Deep Learning Notes

Neural Network Fundamentals

Artificial Neuron:
Basic computational unit that performs:

$$y = f(\sum_{i} w_i x_i + b)$$

where $f$ is the activation function, $w_i$ are weights, $x_i$ are inputs, and $b$ is bias.

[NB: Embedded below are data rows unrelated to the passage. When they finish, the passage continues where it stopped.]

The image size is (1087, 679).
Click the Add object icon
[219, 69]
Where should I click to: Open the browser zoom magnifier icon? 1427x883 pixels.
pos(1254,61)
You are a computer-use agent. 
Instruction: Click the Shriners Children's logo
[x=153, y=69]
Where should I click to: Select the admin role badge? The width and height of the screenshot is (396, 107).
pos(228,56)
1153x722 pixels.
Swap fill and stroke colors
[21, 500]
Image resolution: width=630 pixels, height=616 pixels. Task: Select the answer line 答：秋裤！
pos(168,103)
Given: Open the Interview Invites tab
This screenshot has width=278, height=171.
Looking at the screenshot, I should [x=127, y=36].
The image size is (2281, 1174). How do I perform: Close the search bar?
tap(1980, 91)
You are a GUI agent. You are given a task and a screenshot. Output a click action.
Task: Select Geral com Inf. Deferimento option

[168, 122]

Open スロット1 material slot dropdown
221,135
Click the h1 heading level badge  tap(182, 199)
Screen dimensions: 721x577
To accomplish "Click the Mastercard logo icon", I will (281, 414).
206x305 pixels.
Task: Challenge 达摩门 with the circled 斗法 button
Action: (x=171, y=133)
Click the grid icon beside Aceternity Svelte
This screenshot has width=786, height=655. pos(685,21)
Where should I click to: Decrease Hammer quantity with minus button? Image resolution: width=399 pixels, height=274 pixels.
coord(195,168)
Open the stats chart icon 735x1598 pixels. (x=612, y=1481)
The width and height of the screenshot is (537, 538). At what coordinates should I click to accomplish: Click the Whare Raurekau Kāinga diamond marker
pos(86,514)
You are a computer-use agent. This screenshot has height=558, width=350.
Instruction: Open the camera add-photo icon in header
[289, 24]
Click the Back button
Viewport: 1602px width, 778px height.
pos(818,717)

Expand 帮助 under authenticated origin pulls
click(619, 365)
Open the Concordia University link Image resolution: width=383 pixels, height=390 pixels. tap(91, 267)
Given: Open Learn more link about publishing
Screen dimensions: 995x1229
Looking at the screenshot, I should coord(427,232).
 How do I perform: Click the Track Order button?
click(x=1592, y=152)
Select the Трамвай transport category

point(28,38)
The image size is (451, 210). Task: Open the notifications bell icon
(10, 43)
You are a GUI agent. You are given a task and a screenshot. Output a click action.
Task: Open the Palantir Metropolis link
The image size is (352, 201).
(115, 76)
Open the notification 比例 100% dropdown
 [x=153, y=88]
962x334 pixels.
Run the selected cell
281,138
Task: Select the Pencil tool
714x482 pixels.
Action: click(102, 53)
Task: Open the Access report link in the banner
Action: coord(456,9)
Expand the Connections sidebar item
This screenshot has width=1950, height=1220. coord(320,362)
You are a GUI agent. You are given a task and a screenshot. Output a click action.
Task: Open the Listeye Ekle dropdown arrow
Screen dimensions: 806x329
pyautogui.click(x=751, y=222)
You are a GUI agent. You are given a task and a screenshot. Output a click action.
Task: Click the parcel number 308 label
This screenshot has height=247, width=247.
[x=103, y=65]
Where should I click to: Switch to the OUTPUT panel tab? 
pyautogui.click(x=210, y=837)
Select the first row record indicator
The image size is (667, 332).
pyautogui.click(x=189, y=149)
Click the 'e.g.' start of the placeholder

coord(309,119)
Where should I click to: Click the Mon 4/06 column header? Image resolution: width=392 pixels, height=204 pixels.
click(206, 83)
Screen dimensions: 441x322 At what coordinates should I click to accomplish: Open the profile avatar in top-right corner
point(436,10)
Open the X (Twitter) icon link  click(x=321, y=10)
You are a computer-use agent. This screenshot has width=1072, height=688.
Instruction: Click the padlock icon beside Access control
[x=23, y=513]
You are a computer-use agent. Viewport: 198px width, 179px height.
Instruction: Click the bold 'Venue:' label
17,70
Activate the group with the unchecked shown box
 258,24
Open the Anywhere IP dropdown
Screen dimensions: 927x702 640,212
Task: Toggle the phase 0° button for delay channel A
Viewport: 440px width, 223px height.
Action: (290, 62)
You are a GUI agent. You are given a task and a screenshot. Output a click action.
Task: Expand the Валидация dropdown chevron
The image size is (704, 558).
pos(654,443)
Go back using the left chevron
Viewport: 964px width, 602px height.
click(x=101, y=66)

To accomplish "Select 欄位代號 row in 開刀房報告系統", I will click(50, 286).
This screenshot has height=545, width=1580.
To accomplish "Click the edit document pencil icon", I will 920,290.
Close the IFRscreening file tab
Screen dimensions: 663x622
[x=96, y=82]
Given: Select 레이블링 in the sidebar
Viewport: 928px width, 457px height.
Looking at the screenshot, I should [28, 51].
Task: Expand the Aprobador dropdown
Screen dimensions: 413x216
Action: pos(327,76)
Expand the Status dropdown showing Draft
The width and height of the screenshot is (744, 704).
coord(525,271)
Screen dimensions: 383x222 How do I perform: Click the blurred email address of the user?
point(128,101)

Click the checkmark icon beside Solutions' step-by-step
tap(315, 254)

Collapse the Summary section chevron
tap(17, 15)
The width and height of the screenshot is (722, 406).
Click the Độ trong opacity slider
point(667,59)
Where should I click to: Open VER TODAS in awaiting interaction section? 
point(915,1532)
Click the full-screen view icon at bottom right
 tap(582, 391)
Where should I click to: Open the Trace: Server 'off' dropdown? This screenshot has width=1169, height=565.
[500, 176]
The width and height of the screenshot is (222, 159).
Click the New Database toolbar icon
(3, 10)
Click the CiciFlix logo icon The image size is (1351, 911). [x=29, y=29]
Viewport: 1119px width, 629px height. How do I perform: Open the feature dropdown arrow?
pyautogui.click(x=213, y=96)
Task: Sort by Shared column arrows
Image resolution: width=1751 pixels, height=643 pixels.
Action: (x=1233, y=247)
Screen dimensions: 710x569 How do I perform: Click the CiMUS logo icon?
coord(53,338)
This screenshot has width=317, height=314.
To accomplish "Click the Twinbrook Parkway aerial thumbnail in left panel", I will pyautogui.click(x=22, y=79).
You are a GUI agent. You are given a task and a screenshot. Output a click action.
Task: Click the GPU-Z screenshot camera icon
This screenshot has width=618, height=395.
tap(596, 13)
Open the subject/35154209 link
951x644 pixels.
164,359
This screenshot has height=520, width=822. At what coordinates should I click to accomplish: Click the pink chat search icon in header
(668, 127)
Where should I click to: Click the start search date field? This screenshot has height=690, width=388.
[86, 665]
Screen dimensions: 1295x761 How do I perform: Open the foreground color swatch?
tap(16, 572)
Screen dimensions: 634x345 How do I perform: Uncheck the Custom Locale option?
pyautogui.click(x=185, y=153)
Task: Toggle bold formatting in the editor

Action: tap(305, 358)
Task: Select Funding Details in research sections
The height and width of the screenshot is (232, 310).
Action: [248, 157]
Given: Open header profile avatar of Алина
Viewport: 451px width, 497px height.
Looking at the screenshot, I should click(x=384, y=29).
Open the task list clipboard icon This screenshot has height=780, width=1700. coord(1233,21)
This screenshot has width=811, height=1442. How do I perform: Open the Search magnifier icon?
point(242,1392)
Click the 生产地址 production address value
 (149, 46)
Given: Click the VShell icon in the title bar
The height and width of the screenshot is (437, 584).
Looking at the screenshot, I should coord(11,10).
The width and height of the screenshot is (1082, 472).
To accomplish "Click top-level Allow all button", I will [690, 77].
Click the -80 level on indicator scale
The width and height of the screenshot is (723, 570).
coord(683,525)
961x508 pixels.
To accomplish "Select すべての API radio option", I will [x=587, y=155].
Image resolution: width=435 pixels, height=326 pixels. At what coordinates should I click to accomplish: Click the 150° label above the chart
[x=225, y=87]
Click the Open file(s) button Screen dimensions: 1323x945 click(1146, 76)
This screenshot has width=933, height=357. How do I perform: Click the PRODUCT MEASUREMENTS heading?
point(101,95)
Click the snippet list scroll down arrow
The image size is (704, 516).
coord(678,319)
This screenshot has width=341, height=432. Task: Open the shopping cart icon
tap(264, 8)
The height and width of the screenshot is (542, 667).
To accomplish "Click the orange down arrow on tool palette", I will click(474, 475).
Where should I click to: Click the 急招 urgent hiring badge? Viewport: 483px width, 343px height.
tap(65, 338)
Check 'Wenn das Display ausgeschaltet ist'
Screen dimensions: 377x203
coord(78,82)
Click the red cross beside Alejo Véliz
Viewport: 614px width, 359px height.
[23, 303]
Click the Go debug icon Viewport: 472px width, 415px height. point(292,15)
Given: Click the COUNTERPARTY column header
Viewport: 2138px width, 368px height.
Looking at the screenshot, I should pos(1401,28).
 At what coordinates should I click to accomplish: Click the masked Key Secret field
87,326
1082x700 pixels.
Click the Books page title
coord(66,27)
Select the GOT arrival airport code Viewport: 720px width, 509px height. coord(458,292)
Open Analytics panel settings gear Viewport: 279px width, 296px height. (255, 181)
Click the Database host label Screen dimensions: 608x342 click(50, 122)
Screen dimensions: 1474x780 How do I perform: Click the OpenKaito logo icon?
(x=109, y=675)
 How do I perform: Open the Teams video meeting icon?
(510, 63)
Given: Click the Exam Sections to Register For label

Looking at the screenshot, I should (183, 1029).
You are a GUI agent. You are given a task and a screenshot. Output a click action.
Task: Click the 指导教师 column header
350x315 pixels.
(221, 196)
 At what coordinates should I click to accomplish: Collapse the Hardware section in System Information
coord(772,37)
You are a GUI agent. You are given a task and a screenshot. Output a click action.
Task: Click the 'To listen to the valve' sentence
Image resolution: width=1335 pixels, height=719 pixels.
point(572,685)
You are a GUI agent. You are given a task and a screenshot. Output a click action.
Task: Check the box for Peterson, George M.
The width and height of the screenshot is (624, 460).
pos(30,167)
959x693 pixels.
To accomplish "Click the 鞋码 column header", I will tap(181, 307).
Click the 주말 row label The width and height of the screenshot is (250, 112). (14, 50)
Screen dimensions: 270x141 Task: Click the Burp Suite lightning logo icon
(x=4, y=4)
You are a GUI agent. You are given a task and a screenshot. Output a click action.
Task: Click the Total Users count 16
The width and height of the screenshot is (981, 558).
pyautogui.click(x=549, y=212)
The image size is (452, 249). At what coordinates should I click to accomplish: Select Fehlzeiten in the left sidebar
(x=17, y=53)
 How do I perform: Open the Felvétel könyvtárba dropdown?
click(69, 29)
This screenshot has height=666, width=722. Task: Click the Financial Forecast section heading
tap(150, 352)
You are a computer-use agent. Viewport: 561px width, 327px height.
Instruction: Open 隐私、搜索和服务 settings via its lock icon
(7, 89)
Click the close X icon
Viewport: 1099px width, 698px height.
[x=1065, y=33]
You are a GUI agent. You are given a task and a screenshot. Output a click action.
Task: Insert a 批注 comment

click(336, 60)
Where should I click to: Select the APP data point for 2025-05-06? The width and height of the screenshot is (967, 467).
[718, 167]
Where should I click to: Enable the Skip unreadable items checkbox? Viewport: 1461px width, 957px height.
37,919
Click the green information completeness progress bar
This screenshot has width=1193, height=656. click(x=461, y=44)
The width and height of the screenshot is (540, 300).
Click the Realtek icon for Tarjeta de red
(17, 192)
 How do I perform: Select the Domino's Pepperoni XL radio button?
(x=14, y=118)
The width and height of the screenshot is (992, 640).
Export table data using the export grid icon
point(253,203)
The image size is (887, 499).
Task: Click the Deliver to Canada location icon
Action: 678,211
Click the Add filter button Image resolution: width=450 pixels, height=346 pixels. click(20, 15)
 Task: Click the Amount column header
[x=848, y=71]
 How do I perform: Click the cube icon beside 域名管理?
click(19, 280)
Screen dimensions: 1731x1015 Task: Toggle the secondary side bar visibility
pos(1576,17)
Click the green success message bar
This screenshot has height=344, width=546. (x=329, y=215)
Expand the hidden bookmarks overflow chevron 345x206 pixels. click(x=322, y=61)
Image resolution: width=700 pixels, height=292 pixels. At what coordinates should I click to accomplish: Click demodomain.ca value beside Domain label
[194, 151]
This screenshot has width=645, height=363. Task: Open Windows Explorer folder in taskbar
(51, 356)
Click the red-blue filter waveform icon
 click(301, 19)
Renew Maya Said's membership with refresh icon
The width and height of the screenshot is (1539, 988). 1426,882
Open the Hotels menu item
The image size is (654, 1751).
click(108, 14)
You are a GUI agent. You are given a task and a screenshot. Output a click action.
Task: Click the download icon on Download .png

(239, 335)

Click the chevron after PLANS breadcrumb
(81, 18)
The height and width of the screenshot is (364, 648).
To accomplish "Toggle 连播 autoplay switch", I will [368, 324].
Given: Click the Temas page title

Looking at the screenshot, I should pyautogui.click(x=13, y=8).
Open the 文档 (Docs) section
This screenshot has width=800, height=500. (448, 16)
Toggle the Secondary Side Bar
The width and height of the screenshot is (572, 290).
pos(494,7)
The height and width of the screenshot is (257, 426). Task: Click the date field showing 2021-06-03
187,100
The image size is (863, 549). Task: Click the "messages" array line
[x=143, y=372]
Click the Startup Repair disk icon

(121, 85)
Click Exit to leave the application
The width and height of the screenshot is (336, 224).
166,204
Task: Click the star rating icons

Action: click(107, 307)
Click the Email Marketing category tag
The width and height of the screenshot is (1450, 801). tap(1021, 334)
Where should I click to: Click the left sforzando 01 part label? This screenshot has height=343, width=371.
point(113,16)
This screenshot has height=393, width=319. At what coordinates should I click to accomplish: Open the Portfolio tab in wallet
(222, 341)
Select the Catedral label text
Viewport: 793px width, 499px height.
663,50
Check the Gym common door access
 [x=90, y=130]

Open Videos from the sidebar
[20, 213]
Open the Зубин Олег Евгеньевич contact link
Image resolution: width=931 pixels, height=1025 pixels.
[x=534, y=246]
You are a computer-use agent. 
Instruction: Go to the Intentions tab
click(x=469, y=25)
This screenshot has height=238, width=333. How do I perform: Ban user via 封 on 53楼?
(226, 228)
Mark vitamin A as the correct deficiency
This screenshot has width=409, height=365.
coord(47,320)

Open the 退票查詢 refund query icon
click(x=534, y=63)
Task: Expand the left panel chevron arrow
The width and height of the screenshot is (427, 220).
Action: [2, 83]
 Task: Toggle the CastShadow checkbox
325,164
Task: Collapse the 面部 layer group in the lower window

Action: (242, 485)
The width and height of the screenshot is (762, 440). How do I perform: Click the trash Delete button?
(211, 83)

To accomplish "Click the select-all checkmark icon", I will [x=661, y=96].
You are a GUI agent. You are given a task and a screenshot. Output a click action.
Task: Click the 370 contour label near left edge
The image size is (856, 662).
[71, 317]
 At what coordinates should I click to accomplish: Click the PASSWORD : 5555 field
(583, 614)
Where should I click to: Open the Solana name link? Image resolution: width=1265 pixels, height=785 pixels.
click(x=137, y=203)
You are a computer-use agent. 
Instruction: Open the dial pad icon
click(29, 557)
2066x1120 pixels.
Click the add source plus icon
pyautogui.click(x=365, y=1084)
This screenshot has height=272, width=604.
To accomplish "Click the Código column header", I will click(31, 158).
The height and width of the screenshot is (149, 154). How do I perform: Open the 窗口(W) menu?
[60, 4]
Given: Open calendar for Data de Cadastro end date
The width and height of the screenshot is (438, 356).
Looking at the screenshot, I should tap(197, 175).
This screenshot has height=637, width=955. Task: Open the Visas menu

Common Activation Functions:
- ReLU: $f(x) = \max(0, x)$
- Sigmoid: $\sigma(x) = \frac{1}{1 + e^{-x}}$
- Tanh: $\tanh(x) = \frac{e^x - e^{-x}}{e^x + e^{-x}}$

Optimization

Gradient Descent:
Weight update rule:

$$w = w - \eta \nabla L$$

where $\eta$ is learning rate and $\nabla L$ is the gradient of the loss function.

Common Optimizers:
- SGD with Momentum
- Adam: Adaptive Moment Estimation
- RMSprop: Root Mean Square Propagation

Loss Functions

Cross-Entropy Loss:
$$L = -\sum_i y_i \log(\hat{y}_i)$$

Used for classification tasks.

Mean Squared Error:
$$\text{MSE} = \frac{1}{n}\sum_i(y_i - \hat{y}_i)^2$$

Common for regression tasks.

Architectures

Convolutional Neural Networks (CNNs):
- Convolution layers for feature extraction
- Pooling layers for dimensionality reduction
- Fully connected layers for classification

Recurrent Neural Networks (RNNs):
- LSTM: Long Short-Term Memory
- GRU: Gated Recurrent Unit

Advanced Concepts

Regularization Techniques:
- Dropout
- L1/L2 Regularization
- Batch Normalization

Transfer Learning:
- Fine-tuning pre-trained models
- Feature extraction